EXERCISE DETAILS →
Across the material below, how many lines hold the word "screenshot"? Only the number should be given.

DATA FOR THE TASK →

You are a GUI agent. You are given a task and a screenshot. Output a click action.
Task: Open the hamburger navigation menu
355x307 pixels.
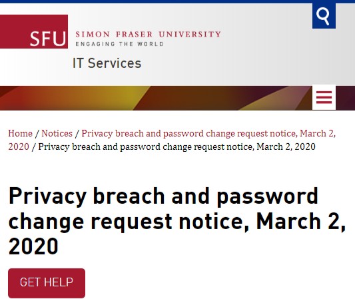click(324, 97)
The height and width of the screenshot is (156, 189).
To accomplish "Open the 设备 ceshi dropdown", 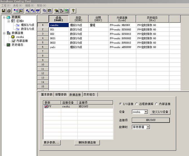I will click(x=146, y=112).
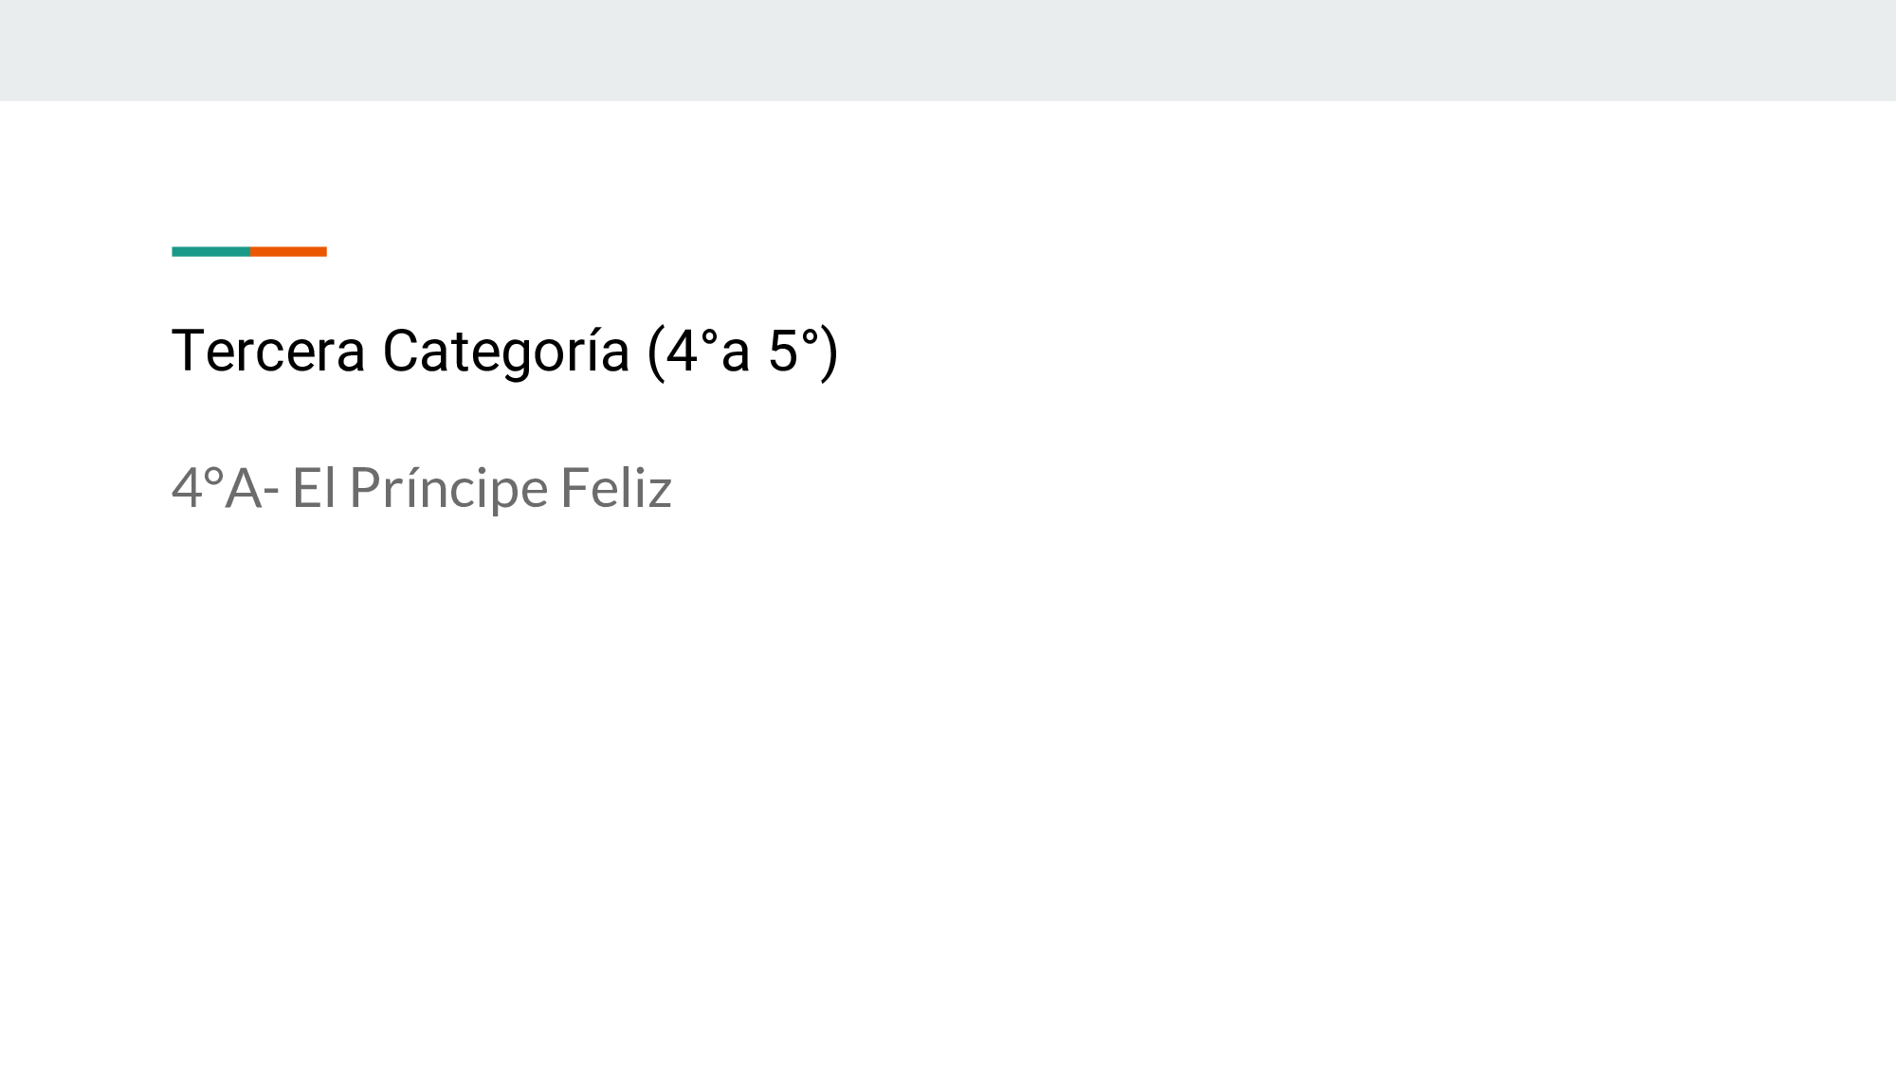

TASK SOLUTION →
2